* WHAT THE TASK REQUIRES *
Find each line in the records below that contains the string "width" and copy it in full.

* INPUT MATERIAL *
________

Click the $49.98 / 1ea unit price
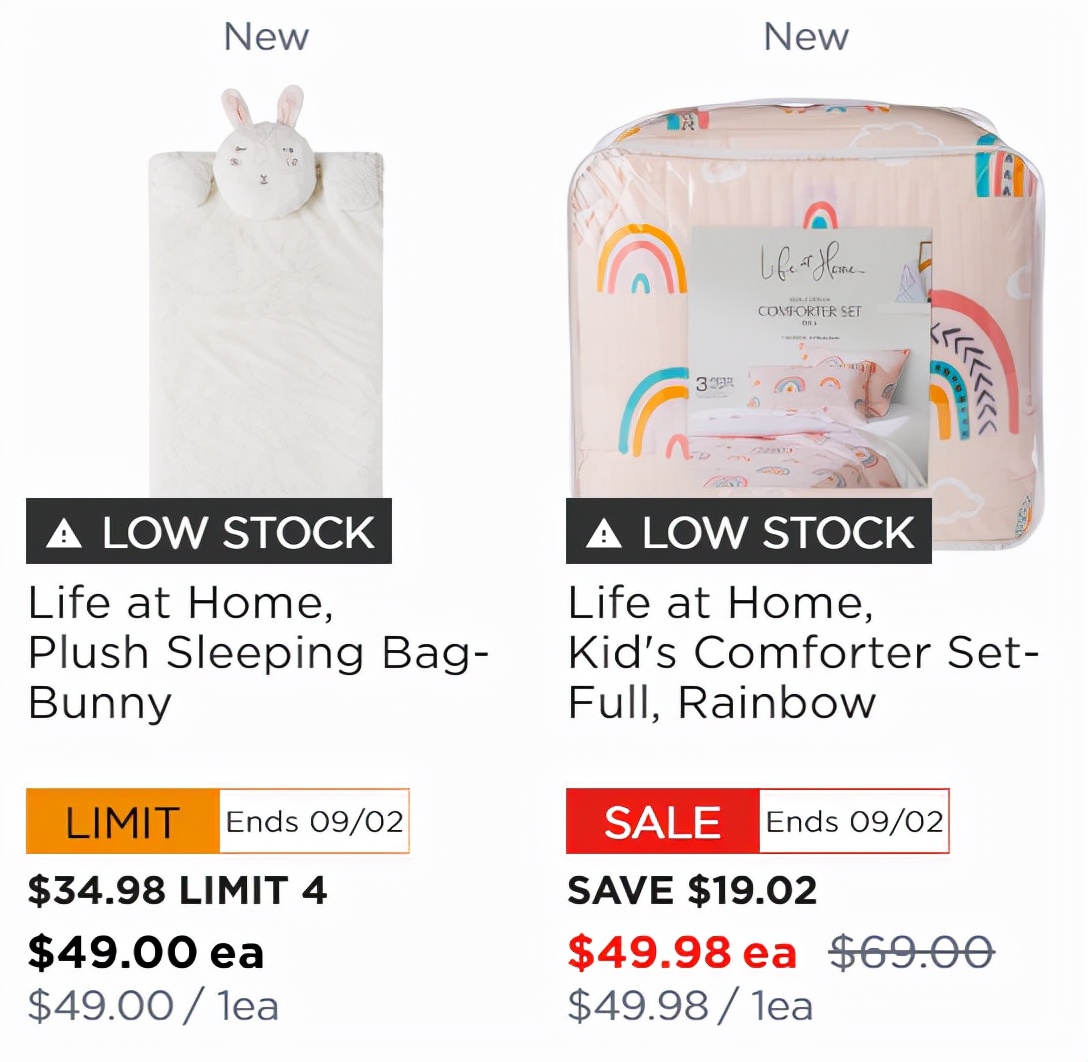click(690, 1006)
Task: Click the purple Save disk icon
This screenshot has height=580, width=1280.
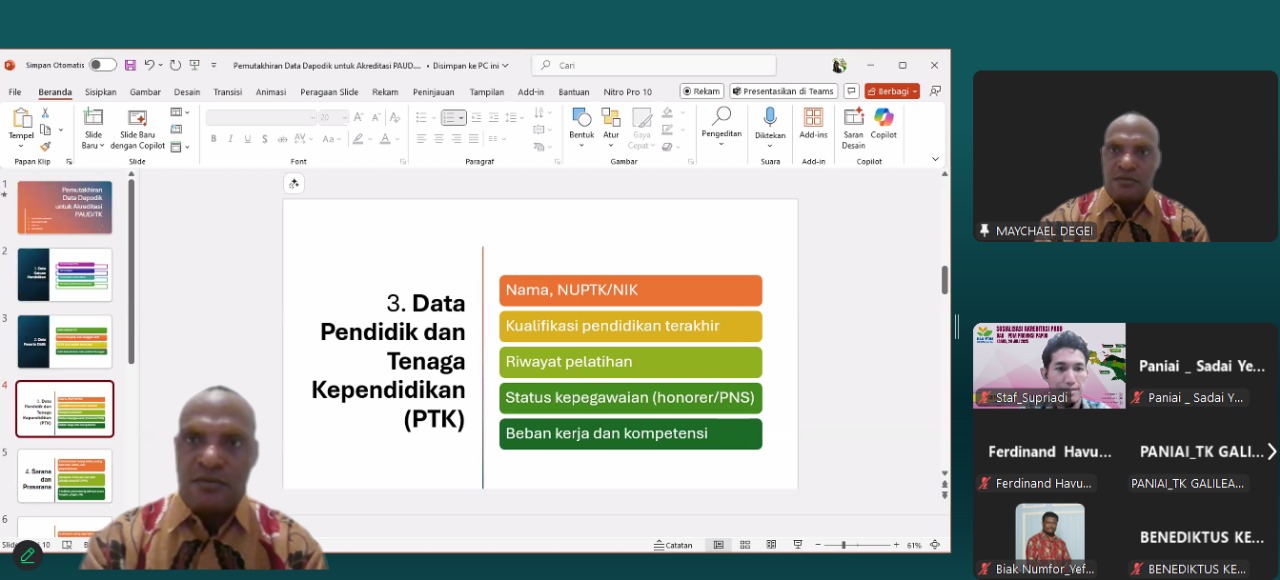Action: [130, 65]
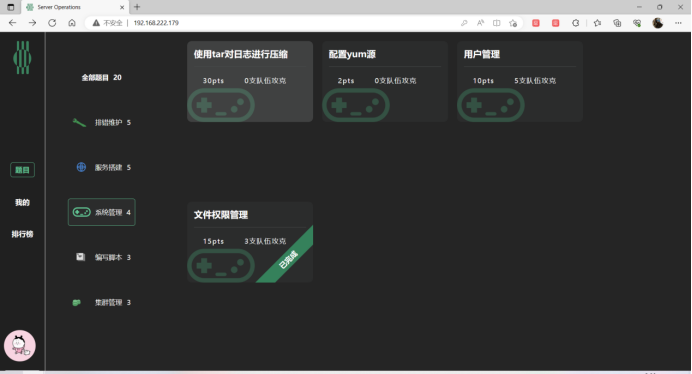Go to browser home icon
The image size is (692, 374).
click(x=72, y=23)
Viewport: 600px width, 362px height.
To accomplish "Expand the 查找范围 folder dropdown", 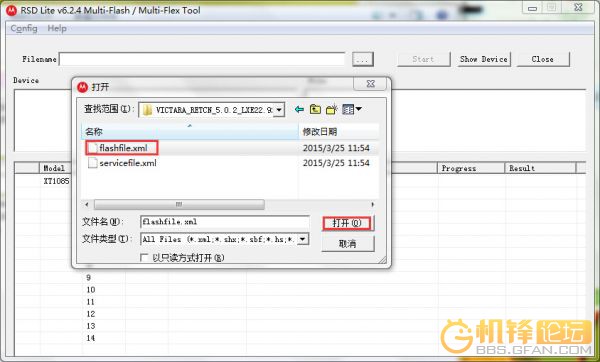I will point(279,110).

________

* SOLUTION *
This screenshot has height=580, width=1280.
Viewport: 600px width, 362px height.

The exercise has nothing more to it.